Records from a collection

=== Section Start ===

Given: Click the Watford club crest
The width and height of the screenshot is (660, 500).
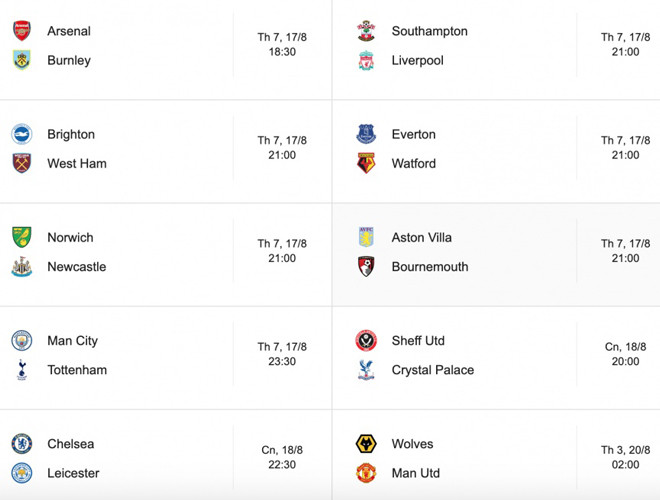Looking at the screenshot, I should [x=367, y=163].

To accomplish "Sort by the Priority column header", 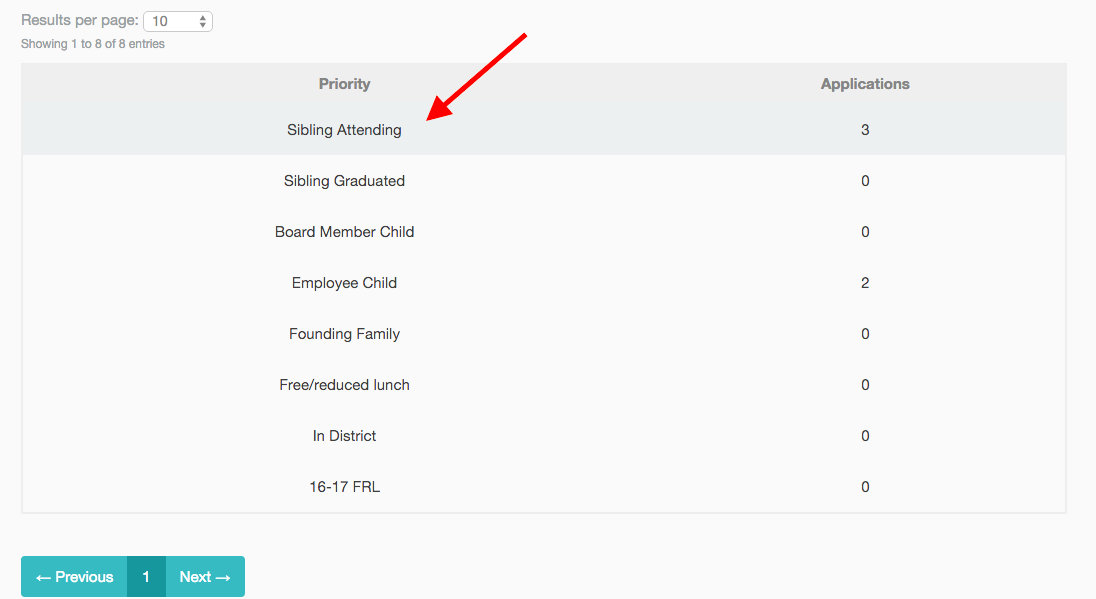I will [x=345, y=84].
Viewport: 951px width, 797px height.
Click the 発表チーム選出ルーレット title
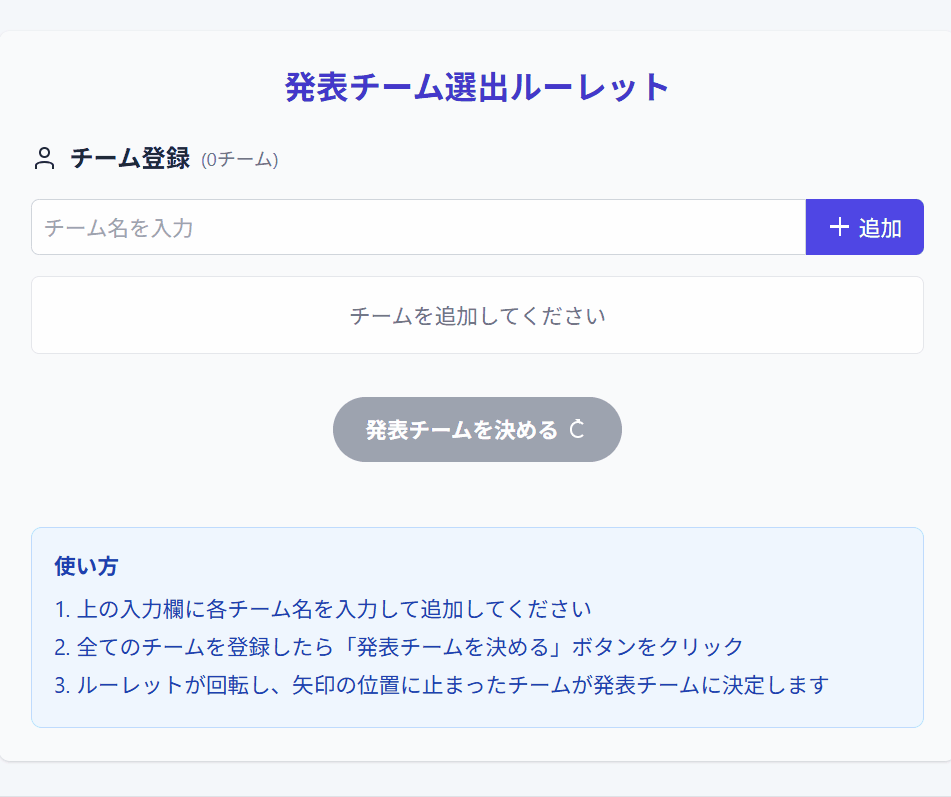point(477,87)
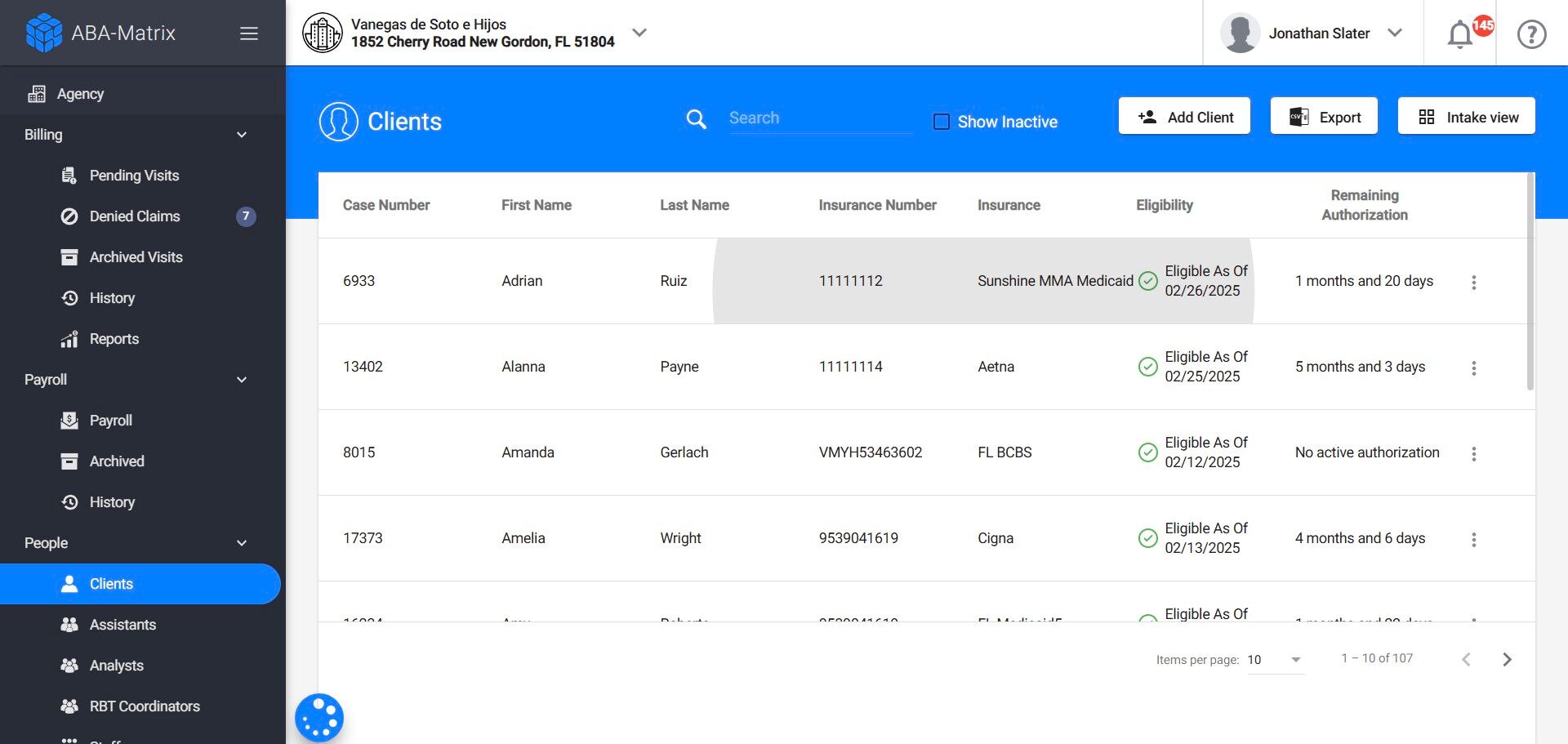Screen dimensions: 1568x744
Task: Open row options for Adrian Ruiz
Action: (x=1473, y=283)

=== Section End ===

# What the task requires
Nothing but an exact copy is needed, covering the lines from the line with "Viewport: 951px width, 797px height." through the last line of the entries, pictures excluded.

# Answer below
Viewport: 951px width, 797px height.
Click the 発表チーム選出ルーレット title
point(477,87)
Screen dimensions: 1568x744
Task: Open row options for Adrian Ruiz
Action: (x=1473, y=283)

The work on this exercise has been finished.